"Personal Record"
When Eleanor Friedberger’s solo debut Last Summer came out in 2010, it sounded like a skittish, unreliable friend delivering on a long-ago-made promise to be there for you more often. Her work with the Fiery Furnaces – hell, the entire dynamic of the band – was too-often filtered through the the kaleidoscopic ramblings of her brother Matt, and Eleanor’s sultry Dylanesque purr had to fight to be heard over whatever restlessness went on underneath it. On Last Summer, Friedberger allowed herself and her music to breathe a little more – songs rode themselves out over little more than two chords and some killer hooks, whilst the lyrics (and the artwork, which showed her face for the first time) eschewed eccentricity and kept things simple, direct, honest and resonant.
Her new LP somehow manages to go one better on all counts. Let’s start with that fantastic record sleeve: the water looks like crystal, as Eleanor is making a tentative splash into the pool, and her arm is outstretched towards – yup, her Personal Record. Friedberger has repeatedly stated that she can’t believe no one has used the title for an album until now, and even before you open the shrinkwrap to the album (I refuse to make any concessions to downloading metaphors), you can see its use is justified.
There’s a confidence to Personal Record that shatters the tentativeness of its predecessor; sadly, logic still dictates that a soul-bearing album by any female songwriter should sound like Joni or Patti, but one spin of Personal Record casts shades of seventies cult titans like Harry Nilsson and Randy Newman, or a less spiteful Elvis Costello – albeit with a voice that is entirely Friedberger’s own.
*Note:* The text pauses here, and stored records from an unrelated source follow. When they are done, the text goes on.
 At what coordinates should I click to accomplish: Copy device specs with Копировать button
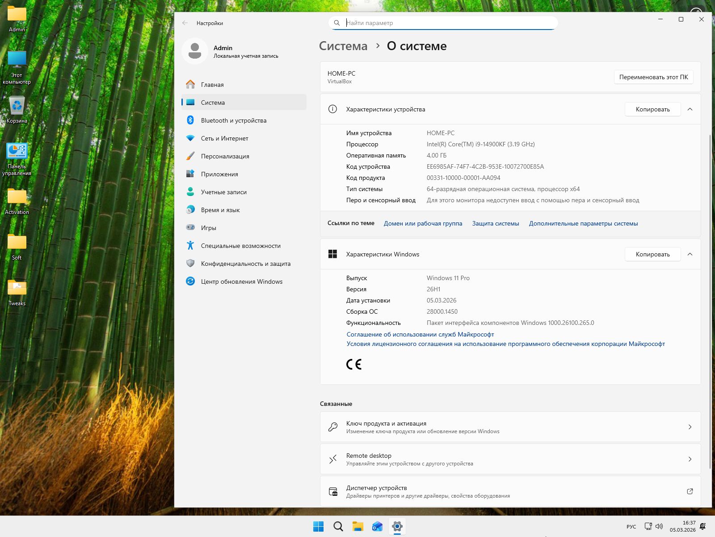point(652,109)
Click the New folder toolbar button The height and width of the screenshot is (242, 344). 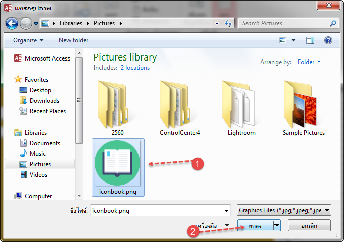click(74, 40)
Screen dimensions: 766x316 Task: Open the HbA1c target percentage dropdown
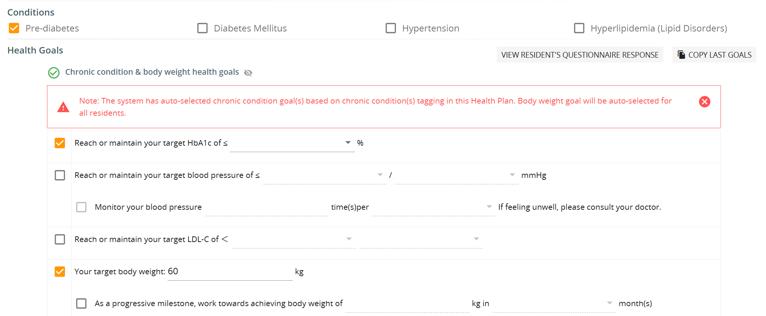292,143
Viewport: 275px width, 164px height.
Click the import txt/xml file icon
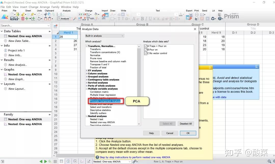pyautogui.click(x=105, y=16)
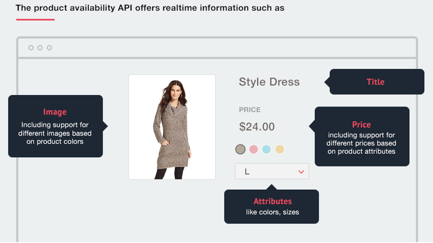Click the third browser window circle

click(50, 48)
The almost tourist-like nature of the Fiery Furnaces’ music remains present, but it’s presented in a far more expansive manner – ‘Singing Time’ floats out of the speakers like an old folk song of unknown origin (at least until the references to loud amps and faulty guitar leads put it squarely in the modern age), while the rambling mundana of ‘My Own World’ – key line: “clichés have taken on a shocking new meaning” – paints watercolour flute flourishes over a shuffling beat.
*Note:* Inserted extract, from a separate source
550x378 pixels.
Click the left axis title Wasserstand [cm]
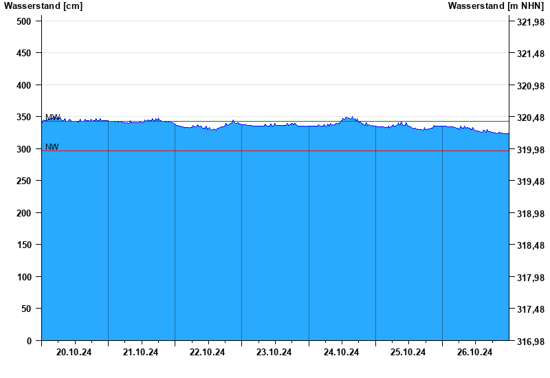coord(43,6)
And then, my god, there are the straight-up pop songs. The propulsive ‘Stare at the Sun’ is bound to be an indie disco classic, as Friedberger rhapsodises on the joys of an uncertain relationship (“Give me your toothpaste, give me your ointment, give me your body in bed”), and the bouncy ‘She’s a Mirror’ skips out of the speakers at a blissful clip that entirely warrants its unexpected (and not at all unwelcome) saxophone break. Meanwhile, ‘When I Knew’ – the best three minutes that Stuart Murdoch never got around to writing – is a frontrunner for the year’s best song, following a girl-crush across the globe. The lyrical detail, from Halloween costume mockery (“she was wearing a pair overalls, so I sang ‘Come On, Eileen’ – I was being slightly mean”) to tracking down another copy of a record they both loved (“I scoured London for a replacement – I found it cheap in an Oxford Street basement”), is absolutely pitch-perfect, right down to its gloriously autosuggestive pay-off line. There are essays to be written on songs like this, but you don’t need me to write one here.
Most solo efforts delivered nine albums into a career leave you pining for the glory days of an artist’s former work. Well, for want of a more delicate way to put it – fuck that noise. In Personal Record, Eleanor Friedberger has delivered on every promise she’s ever made with her music, and come up with an ever-unfolding, fully-realised gem.